Beneath each of those yellow circles is a container of vitrified high level nuclear waste.

It's the end product of Britain's nuclear programme and will remain radioactive for the next 100,000 years.

On the one hand it's deadly, on the other it can be contained and managed so that humans can be within close proximity.

Where it is right now is just a temporary fix.

It's housed above ground at Sellafield in Cumbria, but what the government would really like to do bury it deep underground - forever.

It has asked councils across the UK to volunteer to become the home of the subterranean repository.

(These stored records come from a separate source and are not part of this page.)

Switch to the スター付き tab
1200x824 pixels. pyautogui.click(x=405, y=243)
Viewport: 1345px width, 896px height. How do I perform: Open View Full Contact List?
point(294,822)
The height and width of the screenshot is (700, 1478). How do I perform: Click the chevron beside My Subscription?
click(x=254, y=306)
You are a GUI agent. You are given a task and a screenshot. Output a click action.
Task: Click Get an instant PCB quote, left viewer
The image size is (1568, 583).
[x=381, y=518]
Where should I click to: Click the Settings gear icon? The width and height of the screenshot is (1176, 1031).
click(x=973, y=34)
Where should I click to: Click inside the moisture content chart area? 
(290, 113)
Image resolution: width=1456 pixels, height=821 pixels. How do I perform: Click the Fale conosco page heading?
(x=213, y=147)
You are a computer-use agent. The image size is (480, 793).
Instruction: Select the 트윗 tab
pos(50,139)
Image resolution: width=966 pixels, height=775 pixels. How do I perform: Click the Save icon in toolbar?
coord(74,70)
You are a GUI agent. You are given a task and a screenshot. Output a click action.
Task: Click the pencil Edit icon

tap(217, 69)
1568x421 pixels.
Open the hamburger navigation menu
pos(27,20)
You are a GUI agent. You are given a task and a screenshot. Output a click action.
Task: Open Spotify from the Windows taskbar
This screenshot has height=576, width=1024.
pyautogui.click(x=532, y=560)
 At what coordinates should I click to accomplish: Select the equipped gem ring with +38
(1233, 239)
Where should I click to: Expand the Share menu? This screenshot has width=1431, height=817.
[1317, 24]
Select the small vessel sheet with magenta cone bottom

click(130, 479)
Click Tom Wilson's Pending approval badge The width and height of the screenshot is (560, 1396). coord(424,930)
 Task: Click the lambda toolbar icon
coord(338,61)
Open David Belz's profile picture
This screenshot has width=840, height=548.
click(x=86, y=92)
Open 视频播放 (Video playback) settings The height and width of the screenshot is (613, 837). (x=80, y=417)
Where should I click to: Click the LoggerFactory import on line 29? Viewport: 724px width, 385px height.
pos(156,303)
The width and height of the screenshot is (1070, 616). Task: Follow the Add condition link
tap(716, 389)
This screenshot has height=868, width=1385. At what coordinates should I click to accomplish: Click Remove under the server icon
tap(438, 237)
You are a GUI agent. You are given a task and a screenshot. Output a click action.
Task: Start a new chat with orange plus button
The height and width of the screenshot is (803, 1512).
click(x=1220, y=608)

Of the few that initially put themselves forward only Cumbria is still happy to be considered.

Crunch decision

On Wednesday three councils; Copeland, Allerdale and Cumbria County, will make their minds up whether to go to the next stage - geological investigations to see if the potential sites are indeed suitable.

Cumbria's nuclear dividend

Sellafield nuclear site
  • £365m in wages alone
  • £2bn into local economy
  • £1.5m from government for local projects
  • £4.5m from Sellafield companies for community projects

The councillors were due to come to a decision last year but asked for a delay - this week is crunch time for Cumbria's nuclear waste dump vote.

Some think a "yes" is a forgone conclusion given how vital the nuclear industry is to Cumbria's economy.

The government has reassured the councils that saying 'yes' now still leaves the door open for them to pull out in the future.

Nevertheless some fear that once this next stage is approved it would start a ball rolling whose momentum could not be stopped.

Either one or both of the district councils saying 'yes' is not enough, the county has to agree as well.

It's hard to imagine any local representative on any council having to take a more important decision.

The potential consequences will be felt for the following 100,000 years.

In tonight's Inside Out programme we've been looking at those who'll have to bear the responsibility of making that call and the pressures they're under.

Last year I travelled to Finland to see what an underground store might look like as they have already built their underground test facility. I wrote about it in an earlier blog.

Whatever sleepless nights the councillors may have had, it may yet be nature that decides the final outcome.

If the Cumbrian rock isn't up to scratch the government will have to look elsewhere.

With no other volunteers on the cards it's hard to see what plan B might be.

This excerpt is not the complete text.